The Riddler - Gambling and Probability - Probability Theory Forum

Two Plus Two Forums Other Topics Probability

The Riddler

Post Reply Subscribe

...

03-04-2016 , 12:03 PM

Didace

Carpal \'Tunnel

Join Date: Nov 2009 Posts: 19,863

This is from a weekly column on FiveThirtyEight called The Riddler. How would one go about solving this?

Two players go on a hot new game show called “Higher Number Wins.” The two go into separate booths, and each presses a button, and a random number between zero and one appears on a screen. (At this point, neither knows the other’s number, but they do know the numbers are chosen from a standard uniform distribution.) They can choose to keep that first number, or to press the button again to discard the first number and get a second random number, which they must keep. Then, they come out of their booths and see the final number for each player on the wall. The lavish grand prize — a case full of gold bullion — is awarded to the player who kept the higher number.

Which number is the optimal cutoff for players to discard their first number and choose another? Put another way, within which range should they choose to keep the first number, and within which range should they reject it and try their luck with a second number?

Quote

03-04-2016 , 01:04 PM

md46135

grinder

Join Date: Mar 2015 Posts: 420

based only on intuition and logic i'd say you have to keep the number if it's >(?=)0.5. if you get 0.49, you have a better chance to get a better number in the second try than a worse one so you should discard 0.49. if you get 0.51, second try is more likely to give you a worse number so you would keep that one. i don't know if this is correct, but makes sense to me.
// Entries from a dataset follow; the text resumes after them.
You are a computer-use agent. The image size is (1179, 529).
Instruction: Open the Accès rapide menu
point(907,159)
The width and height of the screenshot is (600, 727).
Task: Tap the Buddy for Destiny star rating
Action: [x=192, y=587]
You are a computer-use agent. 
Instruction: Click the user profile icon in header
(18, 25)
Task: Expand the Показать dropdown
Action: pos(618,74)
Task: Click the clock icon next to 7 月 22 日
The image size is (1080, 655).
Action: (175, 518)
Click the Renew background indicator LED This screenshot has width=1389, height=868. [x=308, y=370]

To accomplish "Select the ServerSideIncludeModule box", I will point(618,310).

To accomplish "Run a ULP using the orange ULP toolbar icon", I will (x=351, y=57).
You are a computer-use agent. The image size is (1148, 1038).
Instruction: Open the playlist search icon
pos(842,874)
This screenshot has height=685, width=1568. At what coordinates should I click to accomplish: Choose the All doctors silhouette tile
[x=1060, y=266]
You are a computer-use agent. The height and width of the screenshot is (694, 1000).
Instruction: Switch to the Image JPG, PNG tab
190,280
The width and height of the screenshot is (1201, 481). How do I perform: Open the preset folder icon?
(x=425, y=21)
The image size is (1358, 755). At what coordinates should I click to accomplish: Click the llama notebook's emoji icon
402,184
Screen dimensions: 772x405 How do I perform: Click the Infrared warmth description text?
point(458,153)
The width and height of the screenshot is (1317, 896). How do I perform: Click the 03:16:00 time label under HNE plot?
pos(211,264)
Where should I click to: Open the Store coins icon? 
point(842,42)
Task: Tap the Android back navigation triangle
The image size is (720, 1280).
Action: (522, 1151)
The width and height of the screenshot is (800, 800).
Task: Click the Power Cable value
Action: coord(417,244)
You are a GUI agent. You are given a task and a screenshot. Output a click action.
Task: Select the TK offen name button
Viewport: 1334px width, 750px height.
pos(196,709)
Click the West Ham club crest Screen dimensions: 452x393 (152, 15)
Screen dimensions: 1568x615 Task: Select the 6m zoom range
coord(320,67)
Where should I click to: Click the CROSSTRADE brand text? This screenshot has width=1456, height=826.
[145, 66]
0.5 is kind of 'whatever', since the chance for a bigger number is the same as for a lower one.

Quote

03-04-2016 , 01:45 PM

RustyBrooks

Carpal \'Tunnel

Join Date: Feb 2006 Posts: 24,647

The other guy gets to replace also. Can he beat your strategy?

Quote

03-04-2016 , 02:20 PM

md46135

grinder

Join Date: Mar 2015 Posts: 420

if what i posted is GTO solution for this problem, opponent has to play exactly the same and it would be EV=0 for both players. i think it can also be EV=0 for both players if they play exactly the same way non-GTO, for example both change when it's lower than 0.6.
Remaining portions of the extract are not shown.